In one place, Pirsig dismisses the Old and New Testaments as “flat-earth thinking.” In another, he says this, To doubt the literal meaning of the words of Jesus or Moses incurs hostility from most people, but it’s just a fact that if Jesus or Moses were to appear today, unidentified, with the same message he spoke many years ago, his mental stability would be challenged. This isn’t because what Jesus or Moses said was untrue or because modern society is in error but simply because the route they chose to reveal to others has lost relevance and comprehensibility.

Prisig’s premise is that Quality underlies all things and is the source of value. It’s the style that gets you; technological ugliness syruped over with romantic phoniness in an effort to produce beauty and profit by people who, though stylish, don’t know where to start because no one has ever told them there’s such a thing as Quality in this world and it’s real, not style. Quality isn’t something you lay on top of subjects and objects like tinsel on a Christmas tree. Real Quality must be the source of the subjects and objects, the cone from which the tree must start.

This is all illustrated by Pirsig in the way he maintains his motorcycle, becoming familiar with it on all levels so that not only can he tell instinctively when a part needs replacing, but he can replace it or even, when necessary, manufacture the replacement part himself. He pictures a person who understands his philosophy like this: Or if he takes whatever dull job he’s stuck with — and they are all, sooner or later, dull — and, just to keep himself amused, starts to look for options of Quality, and secretly pursues these options, just for their own sake, thus making an art out of what he is doing, he’s likely to discover that he becomes a much more interesting person and much less of an object to the people around him because his Quality decisions change him too. And not only the job and him, but others too because the Quality tends to fan out like waves.

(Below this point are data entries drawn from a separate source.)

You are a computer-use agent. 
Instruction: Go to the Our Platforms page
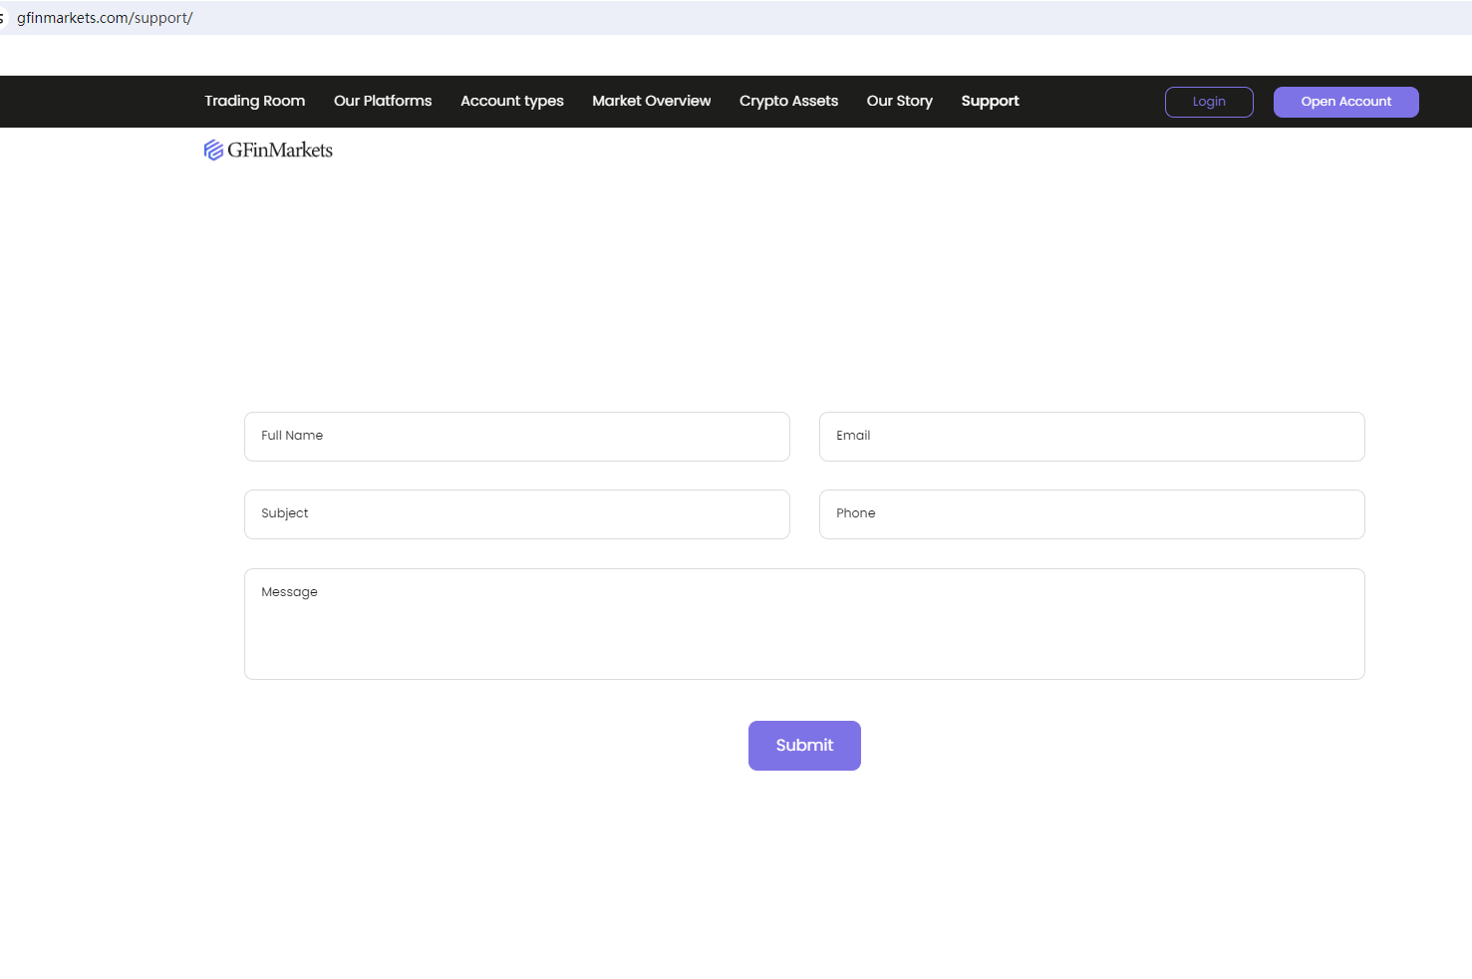pos(383,101)

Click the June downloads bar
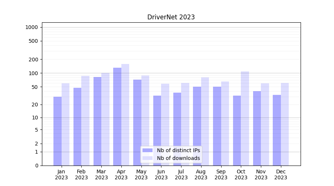point(165,125)
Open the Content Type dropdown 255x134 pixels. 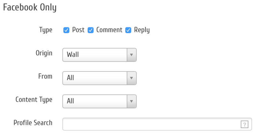coord(95,101)
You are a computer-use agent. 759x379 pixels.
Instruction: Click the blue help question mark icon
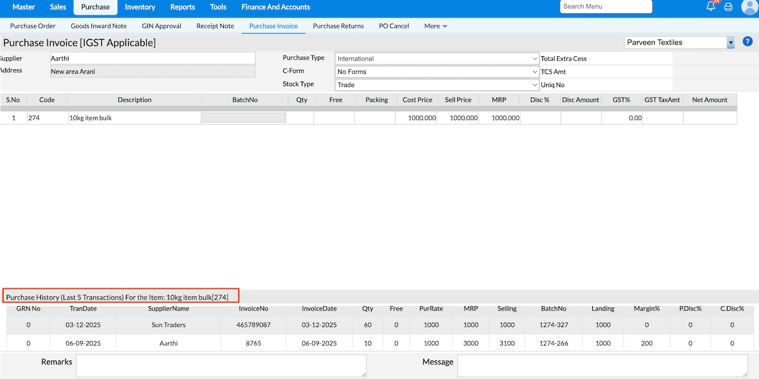[747, 42]
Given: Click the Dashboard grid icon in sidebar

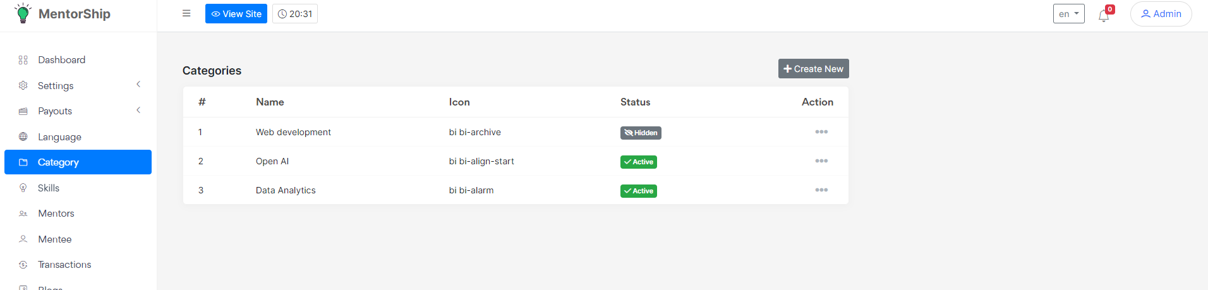Looking at the screenshot, I should point(23,60).
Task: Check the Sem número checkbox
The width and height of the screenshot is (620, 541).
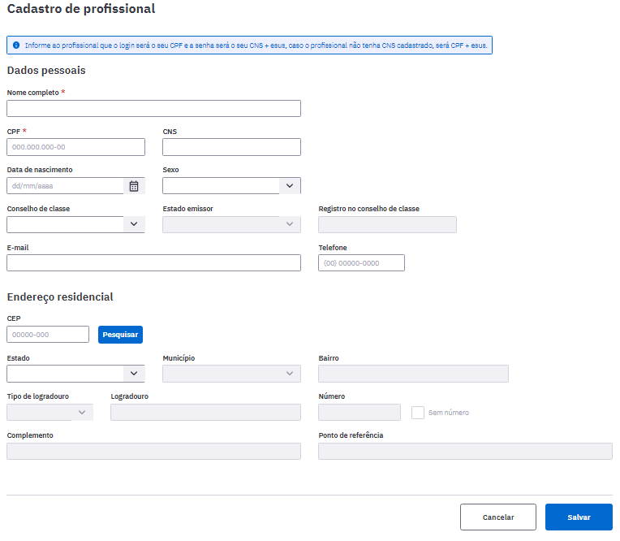Action: pos(418,413)
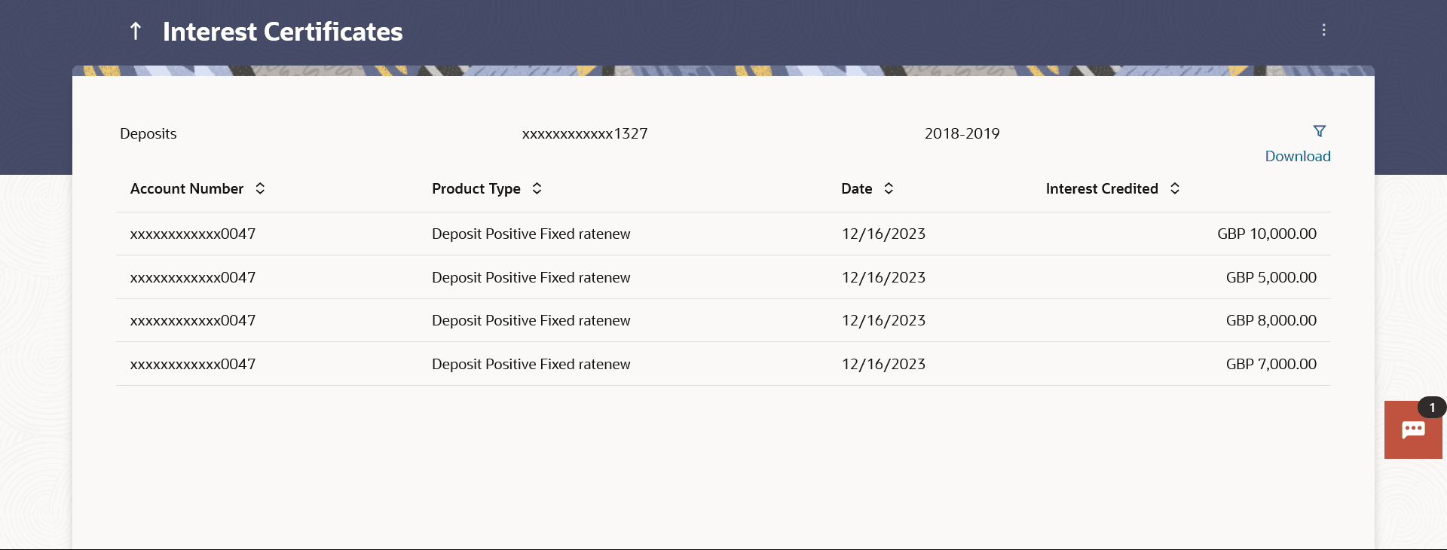Select the row with GBP 7,000.00
Screen dimensions: 1447x550
click(724, 364)
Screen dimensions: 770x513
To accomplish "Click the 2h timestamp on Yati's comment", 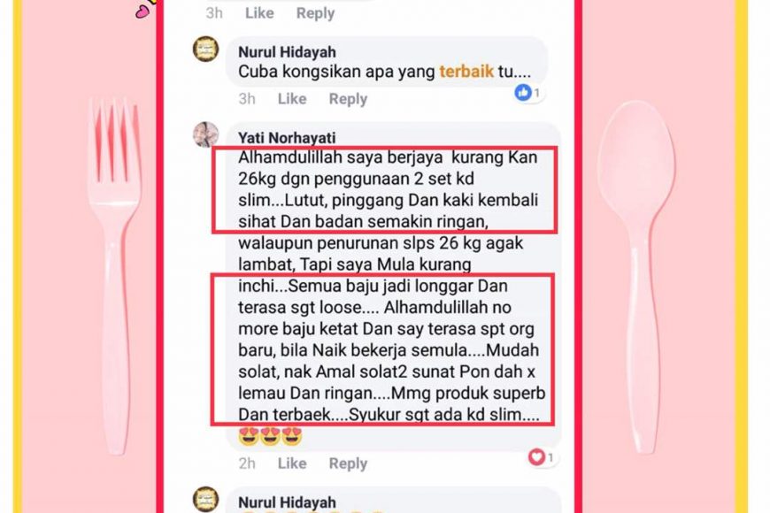I will click(247, 463).
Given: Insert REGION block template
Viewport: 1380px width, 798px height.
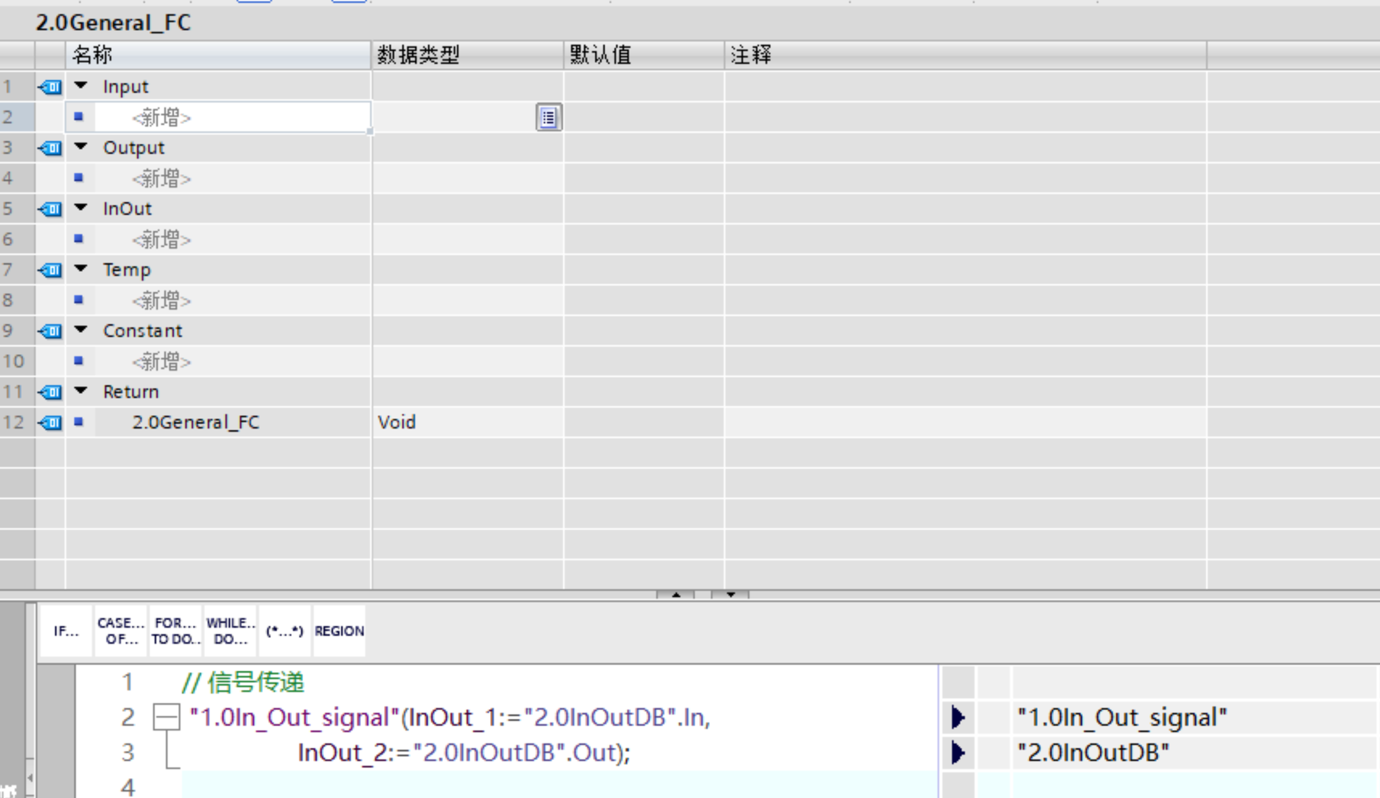Looking at the screenshot, I should click(x=339, y=631).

This “Quality,” which Pirsig says can be traced in the thinking of all the great philosophers, becomes his god. It’s all rather sad. In an afterword, written 25 years later, Pirsig brings the story up to date. The book was a best-seller because “The whole culture happened to be looking for exactly what this book has to offer.” But Pirsig “goes on living, more from force of habit than anything else.” Chris was murdered outside a Zen center in San Francisco. Pirsig’s first wife left him. His second wife got pregnant and he and she decided to abort the child until Pirsig realized it was the reincarnation of Chris. Very sad indeed.

The book was published in 1974, and so must have been assigned to me during my Junior year. I remember reading the first two or three chapters and being totally bored. Now that I’ve read the whole thing, I think it would be a rare high schooler indeed who could follow it. And among those who could follow it, I imagine it would be a very few who would find it interesting. And for those who would find it interesting, I think it would probably be dangerous.

But there you have it. A few weeks shy of my 52nd birthday, I have finally completed high school.